La causa se originó en una acción de hábeas corpus colectivo presentada por una detenida que representaba a sus compañeras estudiantes.
"El Estado se encuentra en una posición especial de garante respecto de las personas privadas de libertad”, sostuvo la Cámara, enfatizando que cuestiones de organización interna o seguridad no pueden obstaculizar derechos fundamentales.
Según los informes incorporados al expediente, en un lapso de dos meses y medio, la amparista llegó tarde a 19 de las 28 clases programadas, con retrasos de hasta una hora y media. Estas demoras se atribuían a falencias en la organización del Servicio Penitenciario Federal (SPF), que no aseguraba el retiro oportuno de las estudiantes de sus pabellones.
Durante el proceso judicial, el SPF corrigió temporalmente el problema al adelantar los movimientos, lo que permitió traslados en tiempo y forma. Sin embargo, el tribunal rechazó el argumento de que el agravio había cesado, destacando un patrón de conducta recurrente
"El Estado se encuentra en una posición especial de garante respecto de las personas privadas de libertad”, sostuvo la Cámara, enfatizando que cuestiones de organización interna o seguridad no pueden obstaculizar derechos fundamentales.

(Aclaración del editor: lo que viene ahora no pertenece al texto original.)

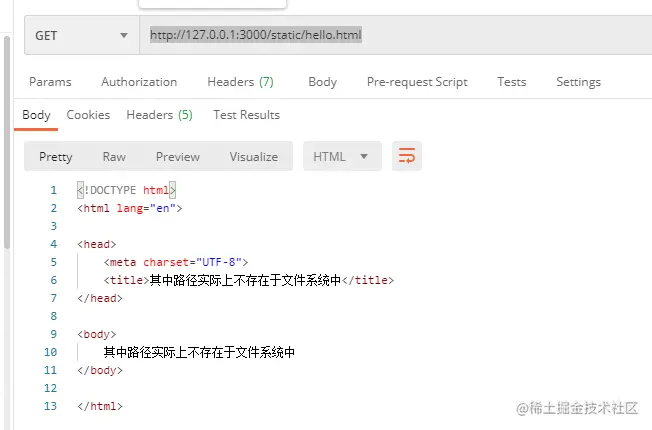Show response Headers (5) tab
Image resolution: width=652 pixels, height=430 pixels.
click(x=159, y=115)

De este modo, profundizó la Cámara, “se produce una relación e interacción especial de sujeción entre la persona privada de libertad y el Estado, caracterizada por la particular intensidad con que el Estado puede regular sus derechos y obligaciones y por las circunstancias propias del encierro, en donde al recluso se le impide satisfacer por cuenta propia una serie de necesidades básicas que son esenciales para el desarrollo de una vida digna”.

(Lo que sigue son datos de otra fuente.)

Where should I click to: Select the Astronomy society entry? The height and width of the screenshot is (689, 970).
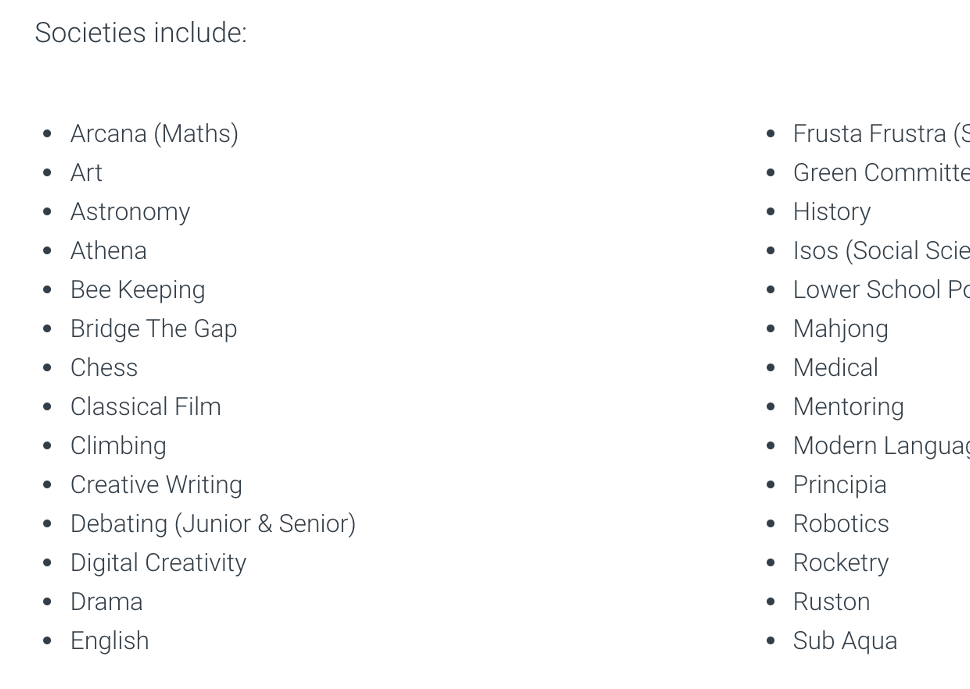pyautogui.click(x=130, y=212)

“Es la modalidad del sistema educativo destinada a garantizar el derecho a la educación de todas las personas privadas de libertad, para promover su formación integral y desarrollo pleno. El ejercicio de este derecho no admite limitación ni discriminación alguna vinculada a la situación de encierro, y será puesto en conocimiento de todas las personas privadas de libertad, en forma fehaciente, desde el momento de su ingreso a la institución”, recordó el fallo.
Por lo expuesto, los jueces ordenaron la elaboración de un protocolo permanente para los próximos ciclos lectivos. Este debe incluir horarios fijos para la entrega de boletas, el retiro de pabellones y la asignación de personal específico, con el fin de evitar futuras vulneraciones.